## [What to produce]
Without the pictures, can you quote each line below exactly?

== Material provided

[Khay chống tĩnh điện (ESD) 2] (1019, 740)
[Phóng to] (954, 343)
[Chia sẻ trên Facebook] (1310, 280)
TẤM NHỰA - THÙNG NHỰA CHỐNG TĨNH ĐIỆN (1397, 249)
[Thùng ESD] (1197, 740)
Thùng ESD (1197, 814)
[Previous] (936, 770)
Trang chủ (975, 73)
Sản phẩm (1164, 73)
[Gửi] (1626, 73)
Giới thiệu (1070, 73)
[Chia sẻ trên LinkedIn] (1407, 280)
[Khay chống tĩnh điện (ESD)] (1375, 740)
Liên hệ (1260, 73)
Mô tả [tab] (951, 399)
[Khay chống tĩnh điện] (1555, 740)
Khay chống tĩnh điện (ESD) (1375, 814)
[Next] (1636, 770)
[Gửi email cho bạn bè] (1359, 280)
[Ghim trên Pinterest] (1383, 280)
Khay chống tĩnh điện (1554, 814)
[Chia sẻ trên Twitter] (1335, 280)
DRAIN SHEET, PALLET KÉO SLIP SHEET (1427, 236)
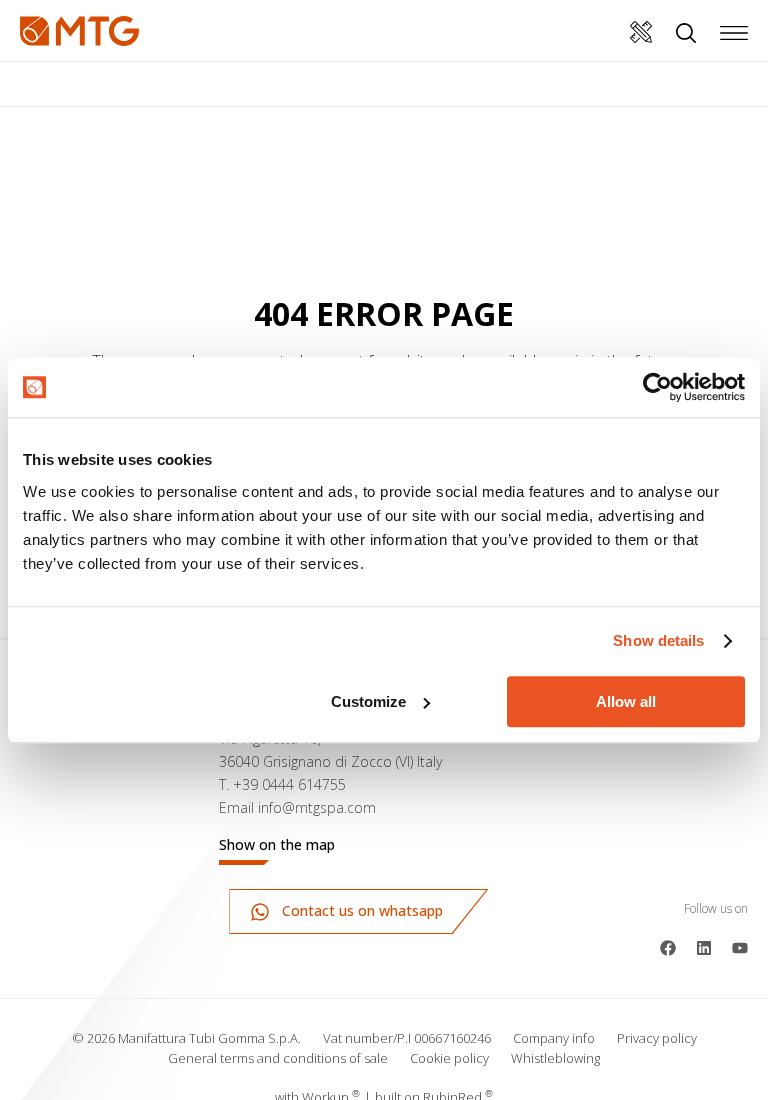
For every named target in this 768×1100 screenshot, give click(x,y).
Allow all (626, 701)
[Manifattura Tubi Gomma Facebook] (668, 946)
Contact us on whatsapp (360, 910)
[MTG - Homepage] (79, 31)
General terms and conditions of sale (278, 1058)
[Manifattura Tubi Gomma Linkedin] (704, 946)
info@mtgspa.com (317, 807)
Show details (658, 640)
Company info (554, 1038)
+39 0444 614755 (289, 784)
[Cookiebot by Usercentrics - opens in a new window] (657, 387)
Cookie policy (449, 1058)
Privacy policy (657, 1038)
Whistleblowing (555, 1058)
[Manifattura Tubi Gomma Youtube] (740, 946)
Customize (368, 701)
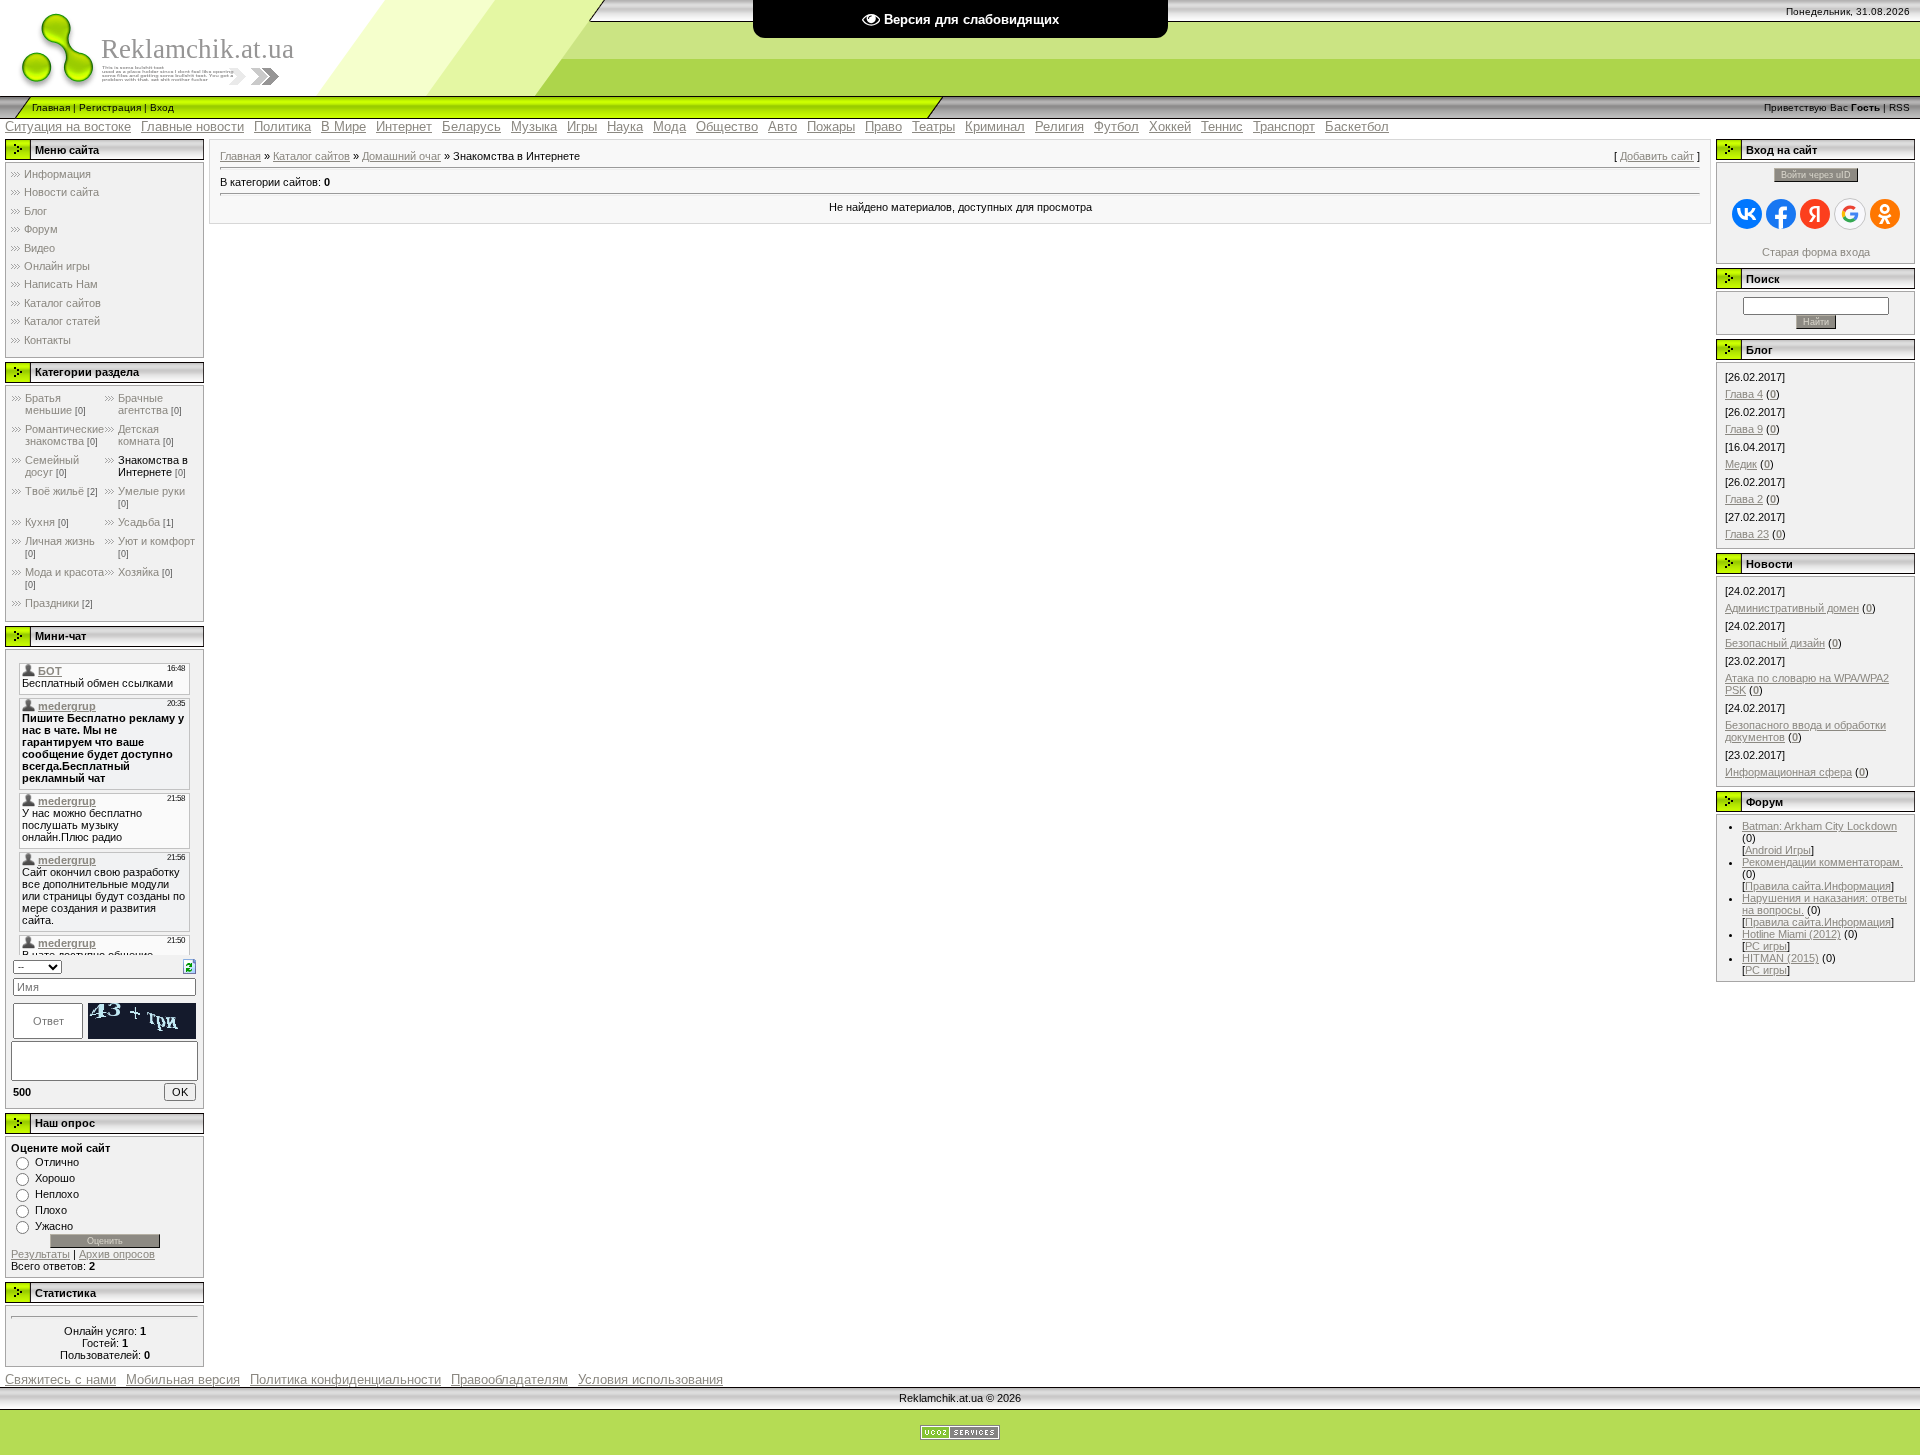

====

## [Answer section]
[Khay chống tĩnh điện (ESD) 2] (1019, 740)
[Phóng to] (954, 343)
[Chia sẻ trên Facebook] (1310, 280)
TẤM NHỰA - THÙNG NHỰA CHỐNG TĨNH ĐIỆN (1397, 249)
[Thùng ESD] (1197, 740)
Thùng ESD (1197, 814)
[Previous] (936, 770)
Trang chủ (975, 73)
Sản phẩm (1164, 73)
[Gửi] (1626, 73)
Giới thiệu (1070, 73)
[Chia sẻ trên LinkedIn] (1407, 280)
[Khay chống tĩnh điện (ESD)] (1375, 740)
Liên hệ (1260, 73)
Mô tả [tab] (951, 399)
[Khay chống tĩnh điện] (1555, 740)
Khay chống tĩnh điện (ESD) (1375, 814)
[Next] (1636, 770)
[Gửi email cho bạn bè] (1359, 280)
[Ghim trên Pinterest] (1383, 280)
Khay chống tĩnh điện (1554, 814)
[Chia sẻ trên Twitter] (1335, 280)
DRAIN SHEET, PALLET KÉO SLIP SHEET (1427, 236)
For every named target in this 768×1100 screenshot, give click(x,y).
Allow all (626, 701)
[Manifattura Tubi Gomma Facebook] (668, 946)
Contact us on whatsapp (360, 910)
[MTG - Homepage] (79, 31)
General terms and conditions of sale (278, 1058)
[Manifattura Tubi Gomma Linkedin] (704, 946)
info@mtgspa.com (317, 807)
Show details (658, 640)
Company info (554, 1038)
+39 0444 614755 (289, 784)
[Cookiebot by Usercentrics - opens in a new window] (657, 387)
Cookie policy (449, 1058)
Privacy policy (657, 1038)
Whistleblowing (555, 1058)
[Manifattura Tubi Gomma Youtube] (740, 946)
Customize (368, 701)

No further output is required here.